Well, you could take the rubber made tote theory a little farther. What would happen if you built a screen with let's say 8-inch legs but mounted the screen in the middle at 4 inches then air could get to the underside of your buds in the rubber made tote to help equal out the drying plus maybe by putting another screen somehow over the buds to stop them from moving you would only have to flip it over nice and smooth with not even bumping the buds to keep your trichs on the buds. plus, with the size of the rubber made tote you would not have to burp them as much. I could be wrong, but it is a thought. You know what I will build one and take pictures of it. in the next few days. Only one way to find out if it works. I would think it would work if you had a pretty big grow.


----------



## runyoned18 (Jun 23, 2022)

CrashMagnet said:


> The few people I've had test it were unable to tell the difference between the food dehydrator buds and the ones I cured "correctly". I did both with the last harvest, so they were buds from the same plants.
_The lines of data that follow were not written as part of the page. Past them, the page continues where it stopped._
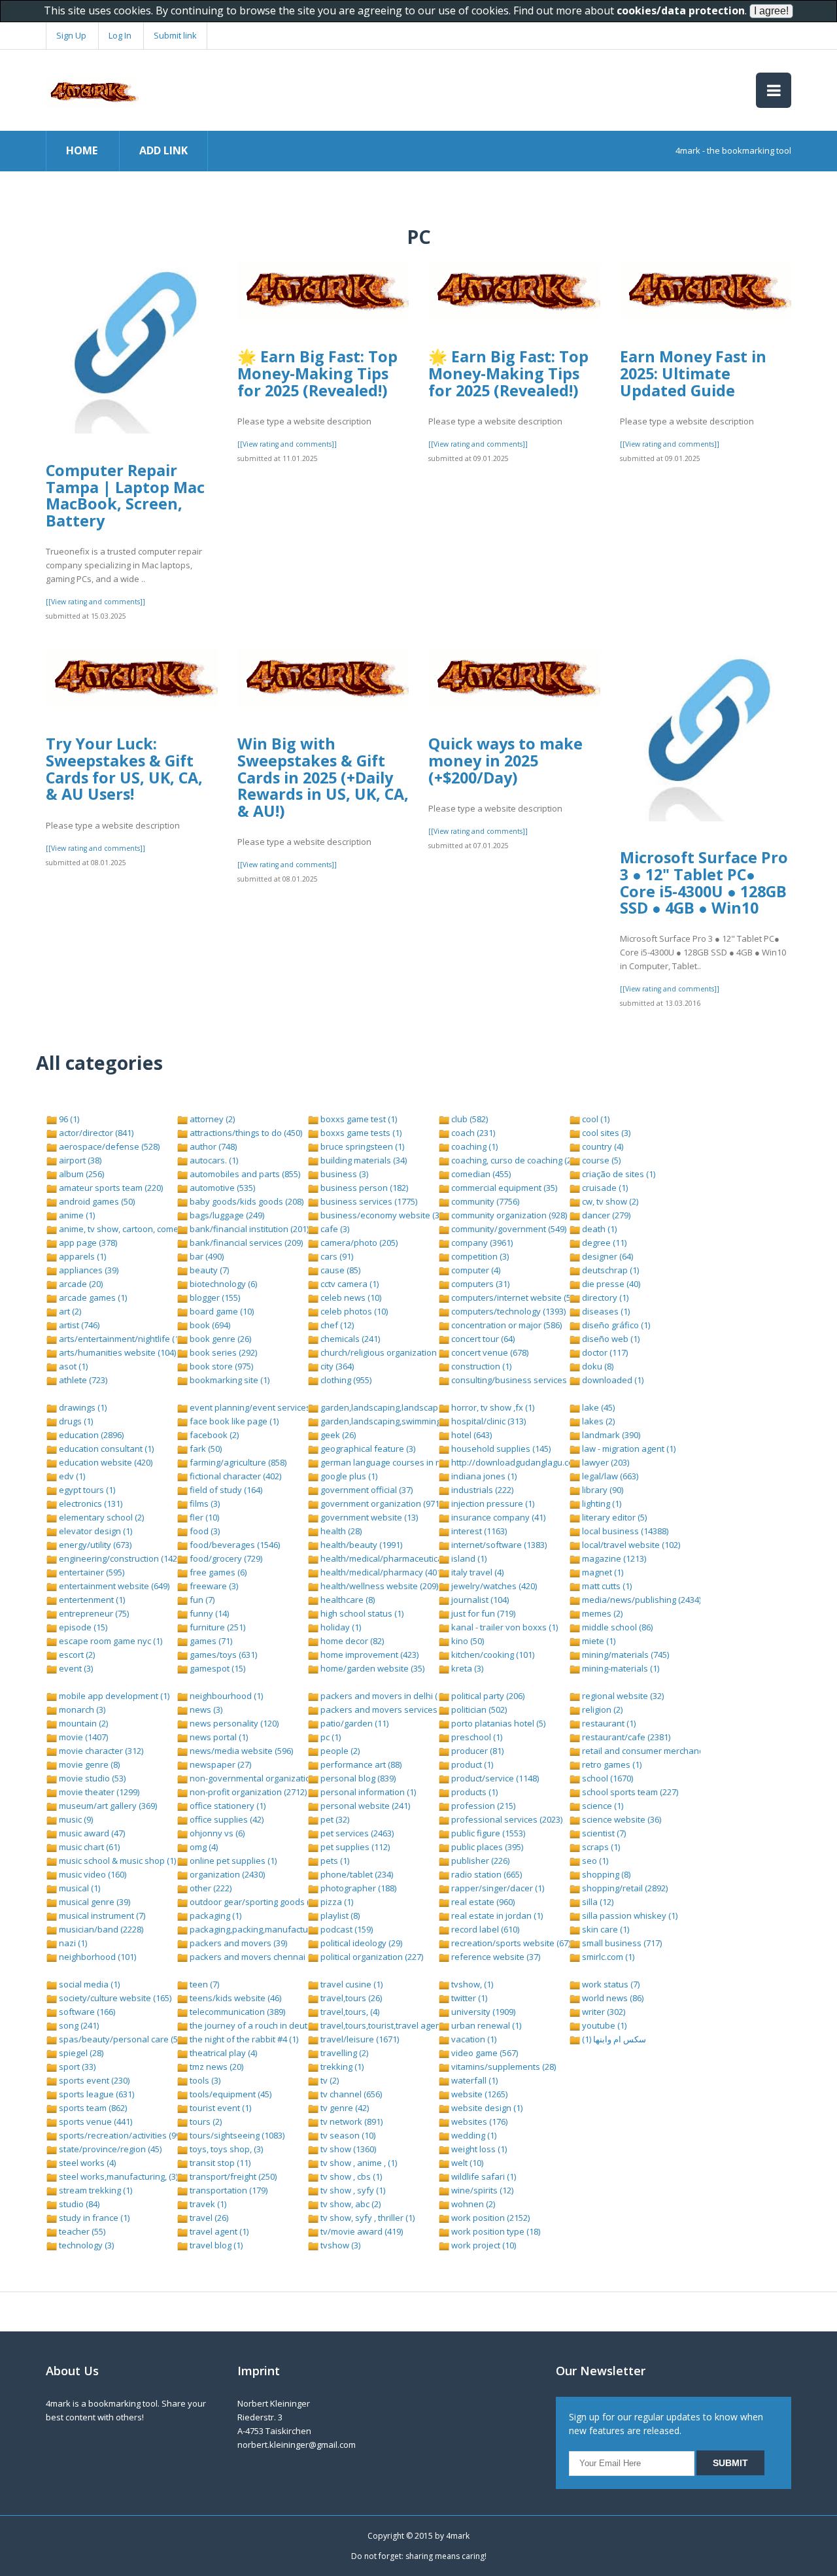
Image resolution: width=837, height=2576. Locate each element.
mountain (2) (82, 1723)
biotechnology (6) (222, 1284)
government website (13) (368, 1517)
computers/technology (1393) (507, 1311)
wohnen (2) (472, 2204)
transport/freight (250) (232, 2176)
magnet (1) (601, 1572)
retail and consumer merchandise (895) (658, 1751)
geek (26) (337, 1435)
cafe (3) (333, 1229)
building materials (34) (362, 1160)
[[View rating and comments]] (95, 601)
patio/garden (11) (353, 1723)
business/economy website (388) (384, 1215)
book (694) (209, 1325)
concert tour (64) (482, 1339)
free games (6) (217, 1572)
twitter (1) (468, 1998)
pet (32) (333, 1819)
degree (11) (603, 1242)
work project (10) (482, 2245)
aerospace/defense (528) (108, 1146)
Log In (120, 35)
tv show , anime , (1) (357, 2163)
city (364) (336, 1366)
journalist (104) (479, 1600)
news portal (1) (218, 1737)
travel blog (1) (215, 2245)
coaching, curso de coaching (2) (511, 1160)
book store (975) (220, 1366)
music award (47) (91, 1833)
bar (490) (206, 1256)
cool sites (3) (605, 1133)
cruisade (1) (604, 1188)
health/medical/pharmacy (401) (380, 1572)
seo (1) (594, 1860)
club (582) (468, 1119)
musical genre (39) (93, 1902)
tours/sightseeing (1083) (236, 2135)
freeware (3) (213, 1586)
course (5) (600, 1160)
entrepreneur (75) (93, 1613)
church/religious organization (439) (387, 1352)
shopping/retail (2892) (624, 1888)
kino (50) (466, 1641)
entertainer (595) (90, 1572)
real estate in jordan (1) (496, 1915)
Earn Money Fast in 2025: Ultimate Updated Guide (693, 373)
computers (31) (479, 1284)
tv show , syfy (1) (351, 2190)
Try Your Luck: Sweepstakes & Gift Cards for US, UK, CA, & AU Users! (124, 768)
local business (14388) (624, 1531)
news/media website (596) (240, 1751)
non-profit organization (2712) (247, 1792)
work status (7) (610, 1984)
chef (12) (336, 1325)
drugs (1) (75, 1421)
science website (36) (620, 1819)
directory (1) (604, 1297)
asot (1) (72, 1366)
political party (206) (486, 1696)
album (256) (80, 1174)
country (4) (601, 1146)
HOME (81, 150)
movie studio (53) (91, 1778)
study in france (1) (93, 2218)
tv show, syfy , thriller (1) (366, 2218)
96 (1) (68, 1119)
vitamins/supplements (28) (502, 2066)
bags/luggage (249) (226, 1215)
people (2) (339, 1751)
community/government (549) (507, 1229)
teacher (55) (81, 2231)
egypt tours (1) (86, 1490)
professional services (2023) (505, 1819)
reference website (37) (494, 1957)
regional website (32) (622, 1696)
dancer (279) (605, 1215)
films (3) (204, 1503)
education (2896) (90, 1435)
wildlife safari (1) (482, 2176)
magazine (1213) (613, 1558)
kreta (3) (466, 1668)
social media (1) (88, 1984)
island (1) (468, 1558)
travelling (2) (343, 2053)
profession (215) (482, 1806)
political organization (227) (370, 1957)
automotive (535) (221, 1188)
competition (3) (479, 1256)
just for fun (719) (482, 1613)
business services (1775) (367, 1201)
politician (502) (478, 1709)
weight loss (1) (478, 2149)
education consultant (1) (105, 1448)
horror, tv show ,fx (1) (491, 1407)
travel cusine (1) (350, 1984)
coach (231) (472, 1133)
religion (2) (601, 1709)
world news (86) (611, 1998)
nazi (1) (72, 1943)
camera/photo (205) (358, 1242)
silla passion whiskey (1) (628, 1915)
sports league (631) (95, 2094)
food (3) (204, 1531)
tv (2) (328, 2080)
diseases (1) (605, 1311)
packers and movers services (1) (383, 1709)
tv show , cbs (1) (350, 2176)
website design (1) (485, 2108)
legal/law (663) (609, 1476)
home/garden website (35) (371, 1668)
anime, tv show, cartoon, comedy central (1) (143, 1229)
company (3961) (481, 1242)
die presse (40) (610, 1284)
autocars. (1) (213, 1160)
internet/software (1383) (498, 1545)
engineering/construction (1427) (120, 1558)
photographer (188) (357, 1888)
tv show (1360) (347, 2149)
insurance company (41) (497, 1517)
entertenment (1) (91, 1600)
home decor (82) (351, 1641)
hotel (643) (470, 1435)
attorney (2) (211, 1119)
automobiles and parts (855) (244, 1174)
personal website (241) (364, 1806)
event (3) (75, 1668)
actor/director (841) (95, 1133)
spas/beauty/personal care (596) (123, 2039)
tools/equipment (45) (229, 2094)
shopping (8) (605, 1874)
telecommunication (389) (236, 2012)
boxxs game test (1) (357, 1119)
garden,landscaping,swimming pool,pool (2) (404, 1421)
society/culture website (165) (114, 1998)
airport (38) (79, 1160)
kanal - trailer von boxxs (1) (503, 1627)
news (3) (205, 1709)
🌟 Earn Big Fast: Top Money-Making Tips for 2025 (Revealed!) (317, 373)
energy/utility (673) (94, 1545)
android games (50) (96, 1201)
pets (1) (333, 1860)
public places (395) (486, 1847)
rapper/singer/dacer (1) (496, 1888)
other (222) (209, 1888)
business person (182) (363, 1188)
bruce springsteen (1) (361, 1146)
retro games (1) (610, 1764)
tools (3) (204, 2080)
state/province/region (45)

Of course, I didn't mention the added flavor of the spider mites : )


 Hey, a little extra protein goes a long way. lol


----------



## Hippie420 (Jun 23, 2022)

runyoned18 said:


> Hey, a little extra protein goes a long way. lol


Trouble is, they snap & crackle like a seed does.


----------



## SubmarineGirl (Jun 23, 2022)

Hippie420 said:


> Trouble is, they snap & crackle like a seed does.


Turn the music up…


----------



## runyoned18 (Jul 1, 2022)

OMG, I can't believe the colors that the purple haze is turning absolutely beautiful. These are pictures with the HPS lights off. The quality is not the greatest but some of the plants look close to harvest time just need to see a few more amber trichs what do you smokers and growers think? If the music is playing it will be Jimmy Hendricks Purple haze. Sorry about all the pictures I just got excited and at 60 years plus that probably will give me a bud attack. I almost don't want to smoke them as pretty as they are. Ok were over that shit their getting puffed. LOL


----------



## WeedHopper (Jul 1, 2022)

Very nice.


----------



## Hippie420 (Jul 1, 2022)

runyoned18 said:


> OMG, I can't believe the colors that the purple haze is turning absolutely beautiful. These are pictures with the HPS lights off. The quality is not the greatest but some of the plants look close to harvest time just need to see a few more amber trichs what do you smokers and growers think? If the music is playing it will be Jimmy Hendricks Purple haze. Sorry about all the pictures I just got excited and at 60 years plus that probably will give me a bud attack. I almost don't want to smoke them as pretty as they are. Ok were over that shit their getting puffed. LOL


Absolutely beautiful! Take your best pic and enter it in the Bud of the Month contest. You've got a potential winner there!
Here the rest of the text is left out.